──────── THE DATA ────────

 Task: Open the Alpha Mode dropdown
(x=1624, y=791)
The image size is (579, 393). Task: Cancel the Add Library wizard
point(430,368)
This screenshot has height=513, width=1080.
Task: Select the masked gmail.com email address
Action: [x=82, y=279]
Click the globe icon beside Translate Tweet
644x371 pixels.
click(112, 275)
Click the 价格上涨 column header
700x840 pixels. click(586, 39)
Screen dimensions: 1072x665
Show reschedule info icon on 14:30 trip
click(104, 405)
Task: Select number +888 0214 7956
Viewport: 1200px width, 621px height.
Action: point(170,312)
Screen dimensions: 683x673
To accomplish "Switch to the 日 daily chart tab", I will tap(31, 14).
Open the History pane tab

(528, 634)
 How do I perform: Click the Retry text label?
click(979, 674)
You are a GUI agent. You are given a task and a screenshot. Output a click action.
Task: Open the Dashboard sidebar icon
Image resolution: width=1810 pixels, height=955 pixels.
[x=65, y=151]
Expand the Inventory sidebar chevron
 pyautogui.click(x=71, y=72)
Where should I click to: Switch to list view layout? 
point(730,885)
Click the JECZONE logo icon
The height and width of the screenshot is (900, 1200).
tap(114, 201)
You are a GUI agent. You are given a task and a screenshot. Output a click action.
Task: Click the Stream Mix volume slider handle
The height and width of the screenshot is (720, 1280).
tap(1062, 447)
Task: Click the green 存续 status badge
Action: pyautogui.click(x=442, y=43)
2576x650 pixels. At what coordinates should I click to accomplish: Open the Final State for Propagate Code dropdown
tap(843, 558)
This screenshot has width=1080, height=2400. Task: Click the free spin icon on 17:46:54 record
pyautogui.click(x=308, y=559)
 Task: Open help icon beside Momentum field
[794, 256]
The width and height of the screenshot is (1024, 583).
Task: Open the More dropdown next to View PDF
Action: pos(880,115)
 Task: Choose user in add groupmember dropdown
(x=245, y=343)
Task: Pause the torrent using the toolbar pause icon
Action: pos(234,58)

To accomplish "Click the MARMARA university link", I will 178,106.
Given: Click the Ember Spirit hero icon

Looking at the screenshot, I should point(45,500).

────────

WHAT TO WORK ON
Restate the data above word for word. Leave nothing out.

SOLVED EXERCISE
 Task: Open the Alpha Mode dropdown
(x=1624, y=791)
The image size is (579, 393). Task: Cancel the Add Library wizard
point(430,368)
This screenshot has height=513, width=1080.
Task: Select the masked gmail.com email address
Action: [x=82, y=279]
Click the globe icon beside Translate Tweet
644x371 pixels.
click(112, 275)
Click the 价格上涨 column header
700x840 pixels. click(586, 39)
Screen dimensions: 1072x665
Show reschedule info icon on 14:30 trip
click(104, 405)
Task: Select number +888 0214 7956
Viewport: 1200px width, 621px height.
Action: point(170,312)
Screen dimensions: 683x673
To accomplish "Switch to the 日 daily chart tab", I will tap(31, 14).
Open the History pane tab

(528, 634)
 How do I perform: Click the Retry text label?
click(979, 674)
You are a GUI agent. You are given a task and a screenshot. Output a click action.
Task: Open the Dashboard sidebar icon
Image resolution: width=1810 pixels, height=955 pixels.
[x=65, y=151]
Expand the Inventory sidebar chevron
 pyautogui.click(x=71, y=72)
Where should I click to: Switch to list view layout? 
point(730,885)
Click the JECZONE logo icon
The height and width of the screenshot is (900, 1200).
tap(114, 201)
You are a GUI agent. You are given a task and a screenshot. Output a click action.
Task: Click the Stream Mix volume slider handle
The height and width of the screenshot is (720, 1280).
tap(1062, 447)
Task: Click the green 存续 status badge
Action: pyautogui.click(x=442, y=43)
2576x650 pixels. At what coordinates should I click to accomplish: Open the Final State for Propagate Code dropdown
tap(843, 558)
This screenshot has width=1080, height=2400. Task: Click the free spin icon on 17:46:54 record
pyautogui.click(x=308, y=559)
 Task: Open help icon beside Momentum field
[794, 256]
The width and height of the screenshot is (1024, 583).
Task: Open the More dropdown next to View PDF
Action: pos(880,115)
 Task: Choose user in add groupmember dropdown
(x=245, y=343)
Task: Pause the torrent using the toolbar pause icon
Action: pos(234,58)

To accomplish "Click the MARMARA university link", I will 178,106.
Given: Click the Ember Spirit hero icon

Looking at the screenshot, I should point(45,500).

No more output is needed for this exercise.